Description of the task
Copy all lines below exactly as written. Leave pictures out.

== Segment start ==

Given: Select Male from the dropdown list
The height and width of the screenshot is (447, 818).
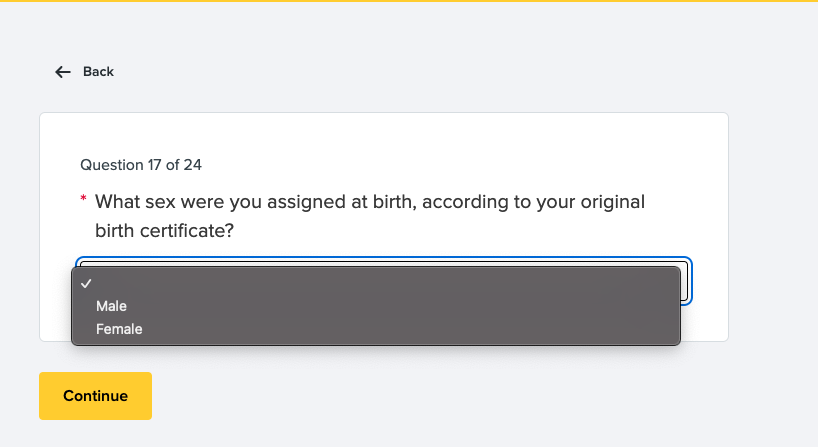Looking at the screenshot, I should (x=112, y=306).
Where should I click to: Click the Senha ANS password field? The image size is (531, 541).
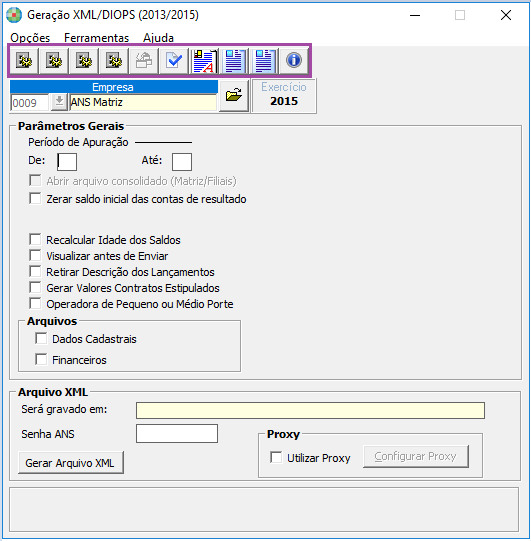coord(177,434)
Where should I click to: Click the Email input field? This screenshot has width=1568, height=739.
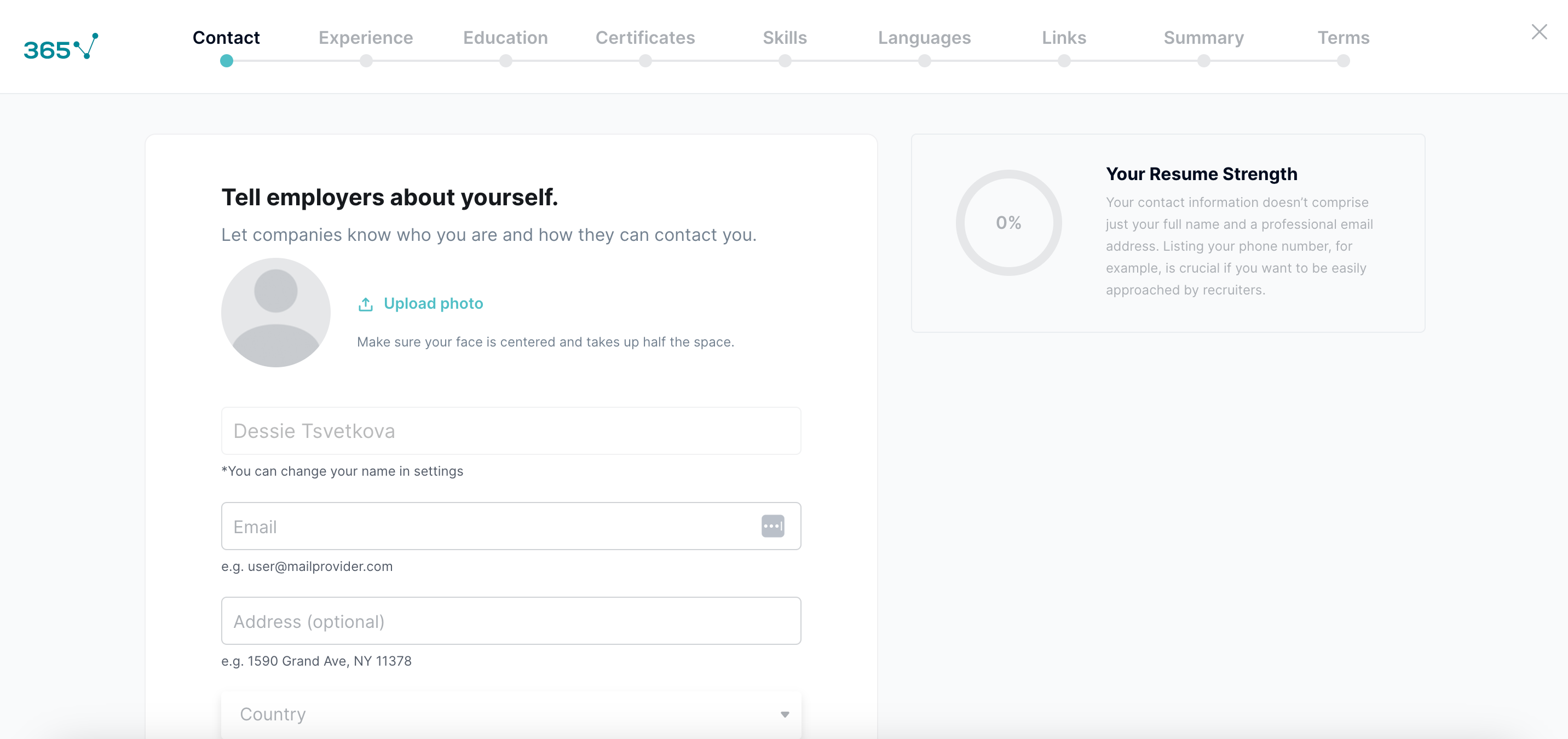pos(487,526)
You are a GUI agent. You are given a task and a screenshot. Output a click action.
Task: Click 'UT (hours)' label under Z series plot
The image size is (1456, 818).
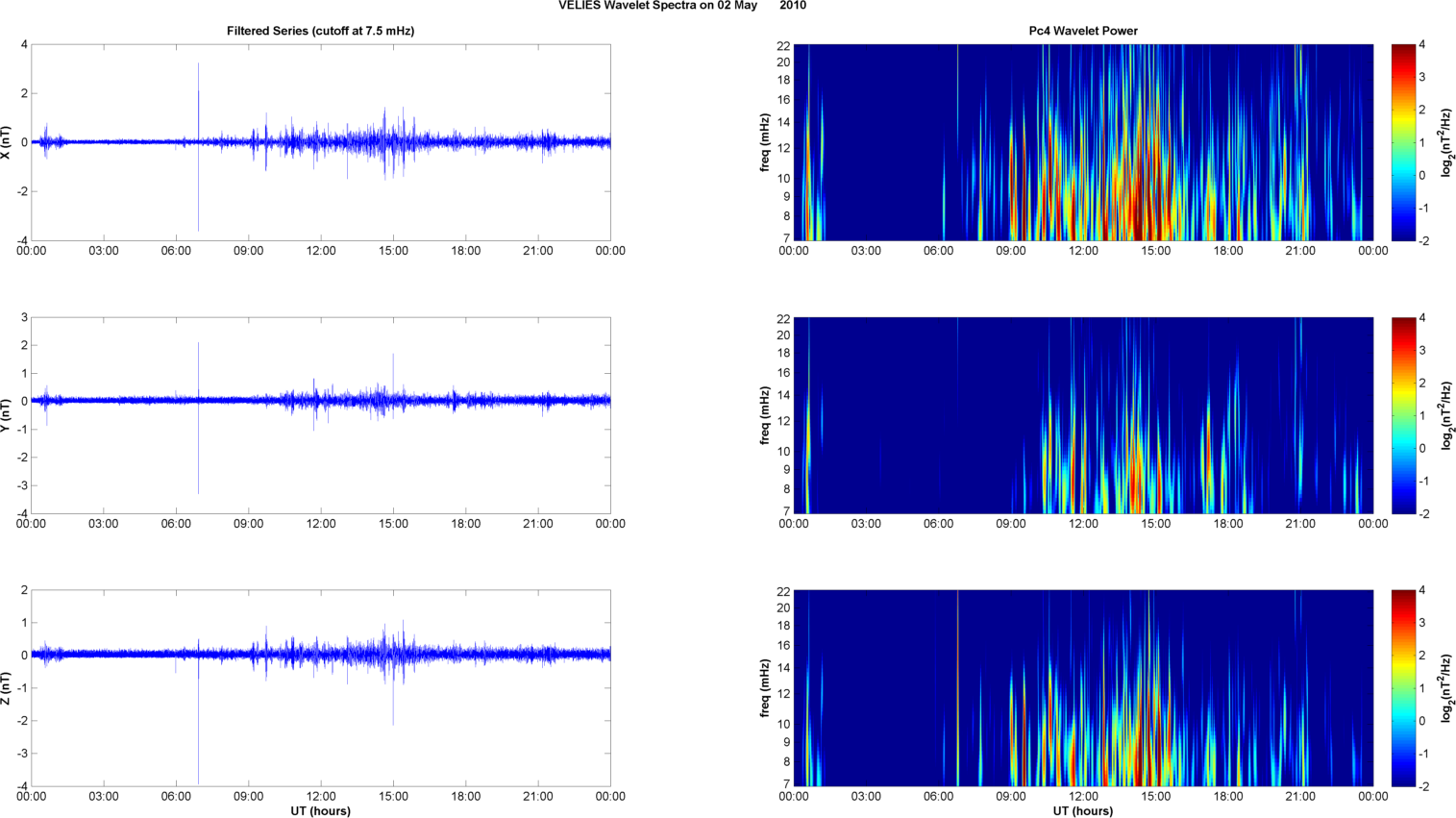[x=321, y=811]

== Segment end ==

Solution to the exercise
Given: Select Male from the dropdown list
The height and width of the screenshot is (447, 818).
Looking at the screenshot, I should (x=112, y=306).
Where should I click to: Click the Senha ANS password field? The image size is (531, 541).
coord(177,434)
Where should I click to: Click the Email input field? This screenshot has width=1568, height=739.
pos(487,526)
You are a GUI agent. You are given a task and a screenshot. Output a click action.
Task: Click 'UT (hours)' label under Z series plot
The image size is (1456, 818).
[x=321, y=811]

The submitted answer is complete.